In any case, all of this makes this weekend the perfect time to catch up on stuff that I've been meaning to post about but somehow never did. For example, I noticed this one about a week ago when fellow ScienceBlogger Mark Hoofnagle posted an incredibly bizarre video by someone who has appeared right here on this blog before. Indeed, he has appeared not just once but twice in my earlier, soon-to-be-resurrected-in-one-form-or-another feature, Your Friday Dose of Woo in 2007 as the inventor of not just the EPFX/QXCI, Quantum Xrroid Consciousness Interface, which combined most amazing woo and arguably one of the most outrageously ugly (if not the most outrageously ugly), least functional computer interfaces I've ever seen, and the Scientific Consciousness Interface Operation (SCIO) system, which "integrates the sciences of mathematics, quantum physics, fractal dynamics, subspace theory, electronics, and computer programming" and includes "naturopathy, homeopathy, acupuncture, chiropractic, energetic medicine, psychology, aromatherapy, reflexology, colour therapy, Neuro-Linguistic Programming, biofeedback and Rife Resonator," not to mention incorporates "knowledge of metaphysical subjects to bring a unique synergistic perspective to natural healing." And, of course, as one of his "admirers" made a point of telling me, Nelson was "nominated" for the Nobel Prize.

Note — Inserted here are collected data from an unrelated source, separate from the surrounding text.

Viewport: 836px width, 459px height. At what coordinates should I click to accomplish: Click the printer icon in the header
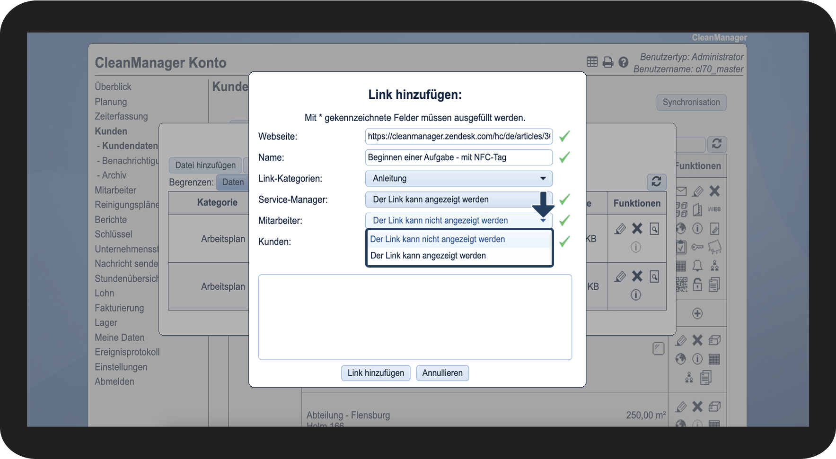[608, 62]
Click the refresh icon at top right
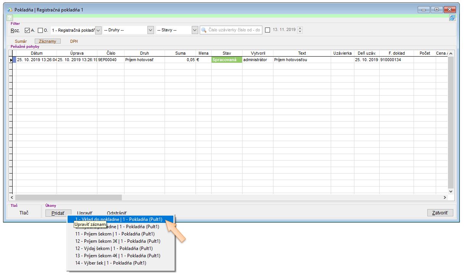464x276 pixels. point(452,18)
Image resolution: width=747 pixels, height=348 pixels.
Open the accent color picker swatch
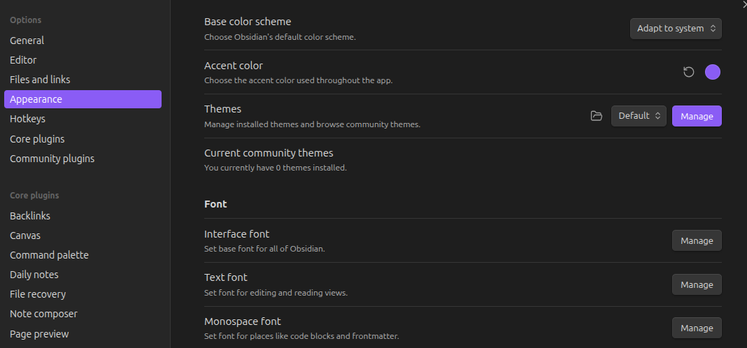point(712,72)
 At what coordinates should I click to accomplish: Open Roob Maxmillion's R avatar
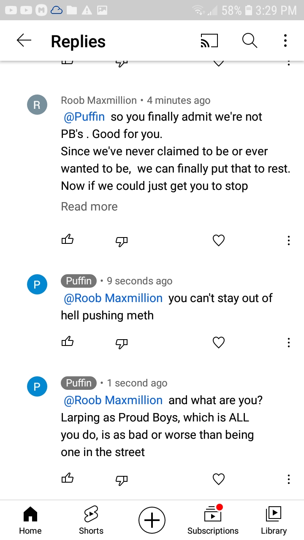point(37,105)
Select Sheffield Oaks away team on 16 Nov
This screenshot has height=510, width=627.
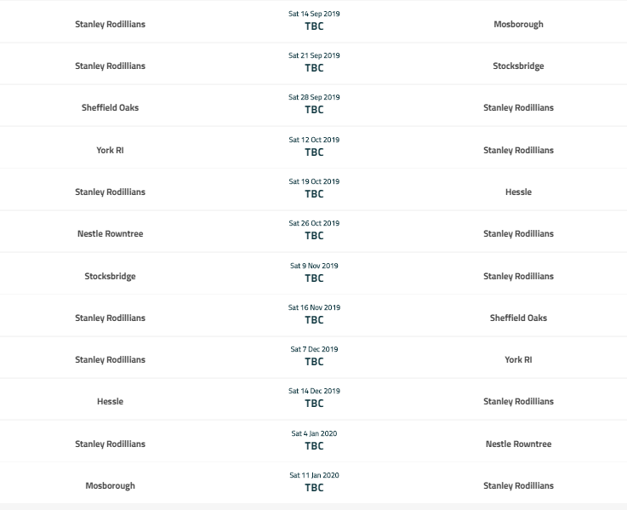518,318
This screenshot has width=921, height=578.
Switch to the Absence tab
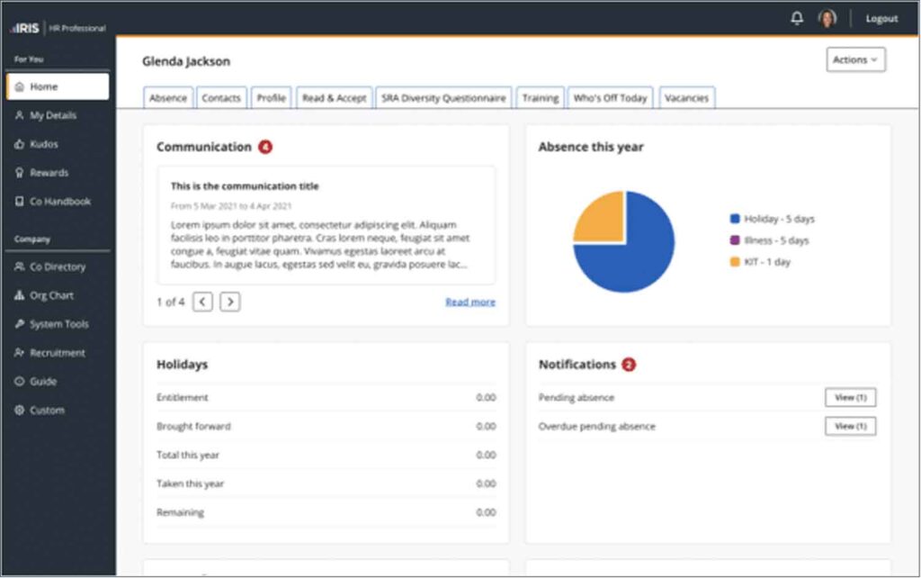click(168, 98)
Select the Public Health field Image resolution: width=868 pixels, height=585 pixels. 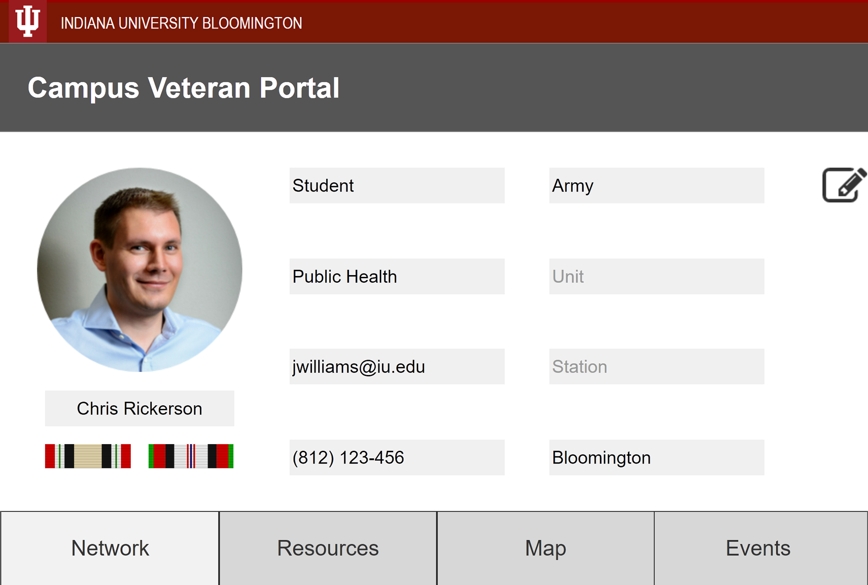point(397,276)
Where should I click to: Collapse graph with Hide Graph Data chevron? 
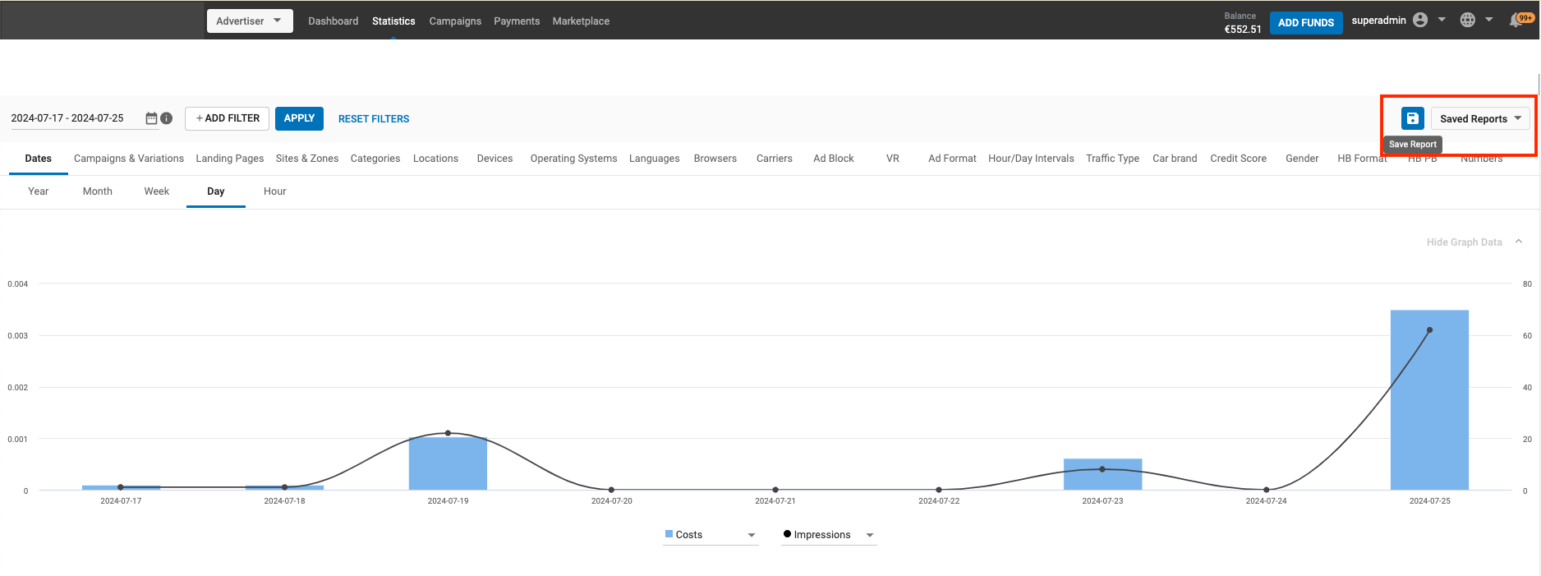point(1519,242)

Now you know why I featured Nelson twice on Your Friday Dose of Woo last year. I also still wonder why he never won that Nobel Prize. Personally, I'd give him a prize for being able to combine more forms of highly intense woo into a single product than virtually anybody else can. Or perhaps this video can explain:

Amazing. The ego-ism, with Nelson as the lone defender of Truth, Justice, and Naturopathy versus the Evil Allopathy. Hmmm. ("Evil Allopathy" would make a good name for a band, don't you think?) Too bad the FDA has banned the sale of his device in the U.S. and he's on the run from the law. Obviously it's all part of the plot.

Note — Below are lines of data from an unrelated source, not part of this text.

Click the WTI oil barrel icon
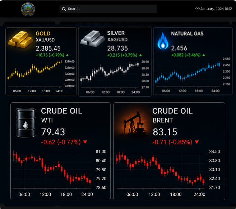Viewport: 236px width, 209px height. [x=26, y=122]
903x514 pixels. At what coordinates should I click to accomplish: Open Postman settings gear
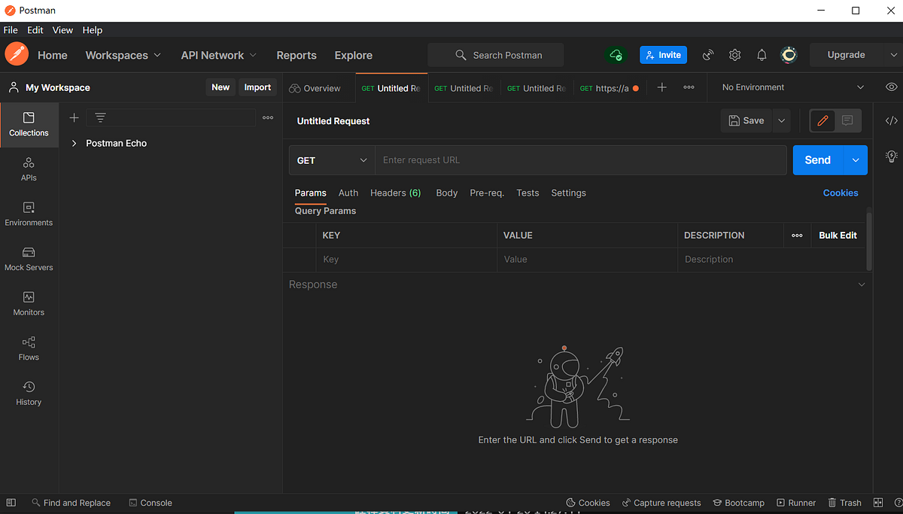[x=734, y=55]
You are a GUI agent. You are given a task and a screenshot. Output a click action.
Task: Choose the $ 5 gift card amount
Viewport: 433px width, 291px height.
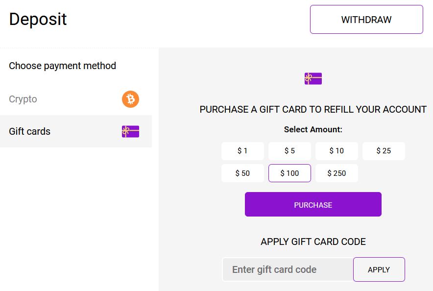[289, 151]
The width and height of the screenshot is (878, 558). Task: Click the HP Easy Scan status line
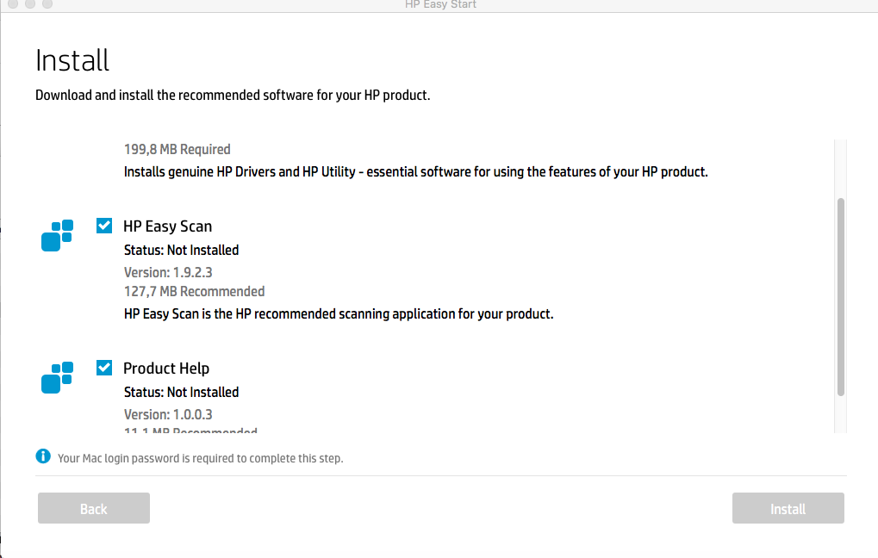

But Nelson's amazing talents don't stop with just the film above. Check out some of the films on this website. We see Bill Nelson treating us to his musical talents in drag as a diva, in a courtroom drama ("Naturopathy will have its day"), a transformational drama in which a doctor becomes a "healer," not to mention "proof" of extra-sensory perception, a film shot on location in Africa, and a whole lot more. One thing we learn is that Bill Nelson likes to dress up in drag a lot. Another thing we learn is that he really should take voice lessons. But the most important thing that we learn is the truly bizarre mindset of a man who can come up with such amazingly wild quackery.

Truly, you can't make stuff like this up. At least, I can't. If I could, I'd seriously worry about my mental health.

More like this


The tune was written by Joseph Brackett in 1848 while he lived in a Shaker community in Alfred, Maine, USA. The melody was also used by Aaron Copland in his ballet Appalachian Spring (1944).

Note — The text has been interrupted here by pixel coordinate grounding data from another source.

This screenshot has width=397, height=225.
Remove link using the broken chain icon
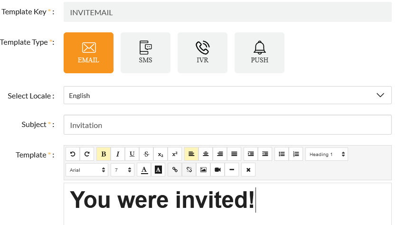[x=189, y=170]
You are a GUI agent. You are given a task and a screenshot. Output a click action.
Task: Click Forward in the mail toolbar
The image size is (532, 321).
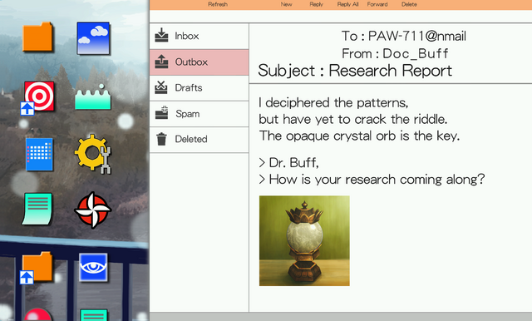point(377,4)
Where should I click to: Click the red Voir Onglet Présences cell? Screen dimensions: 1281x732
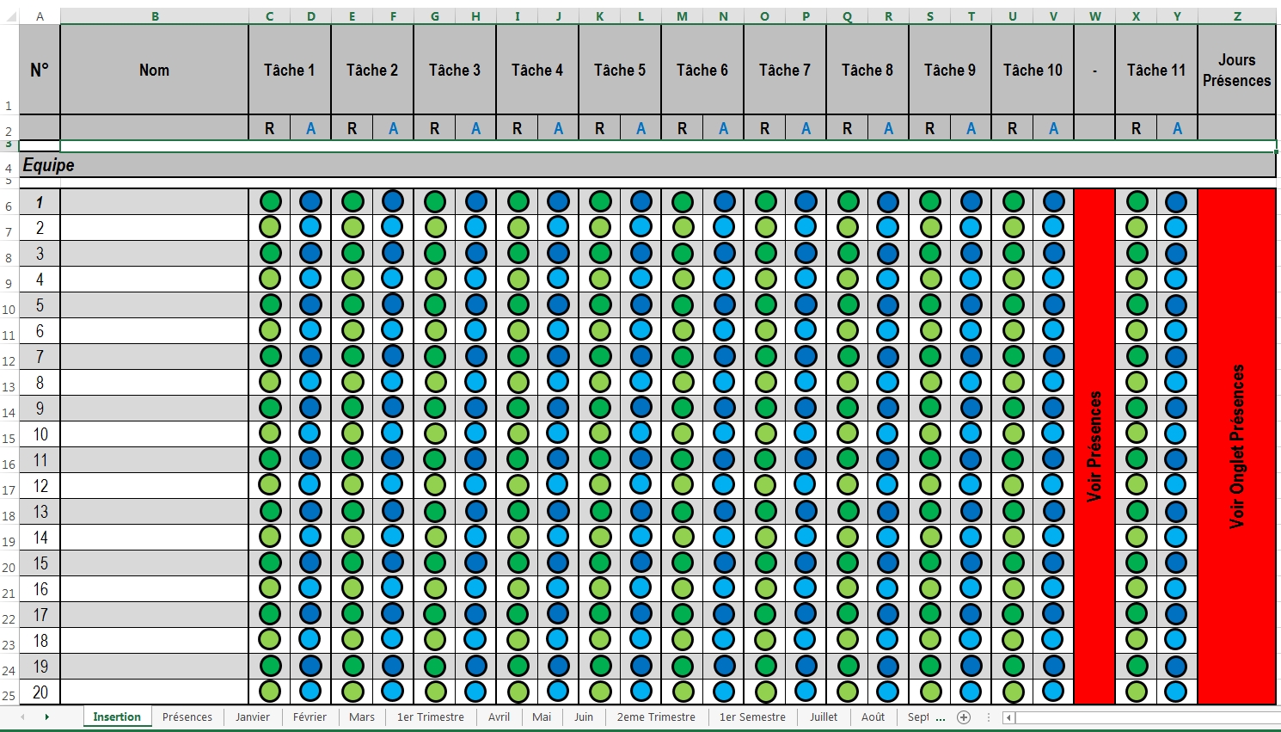pyautogui.click(x=1236, y=446)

Xrroid rhymes with hemorrhoid, right?

Somebody should tell him that the "lord of the Dance" tune he's mangling is fully copyrighted:

What Matthew said.

However, browse some of the other videos, and there are plenty of manglings of copyrighted songs. I have to wonder what he has against Paul Simon to have abused Diamonds on the Soles of Her Shoes so badly.

Don't forget his transvestite porn site. I know I can't.

Major League Woo.
amazing how the rest of the world has not caught on to this fellow's Quantum Consciousness Bipfeedback Super Woo Energy Healing Machine. Surely it's working principles would have been discovered and documented before this?

But only he has The Truth.
Right... I'll take my medical advice from Pharma Shills in preference to this guy, who seems to be either a quack, conman or fool. Maybe all three ?

Oh. My. God.

That possibly surpasses Don't Copy that Floppy as the most unintentionally funny video I've ever seen.

I'd love to get hold of the source code for the interface, just to see what it actually does. Obviously, overall it doesn't really do anything, but I'd like to know whether there are lots of bizarre and convoluted algorithms underneath that they think are doing all this magic, or whether it's all just a bunch of functions that consist of { return rand(); } statements.

Between these videos & the Chick Tracts, my IQ has probably dropped over the weekend.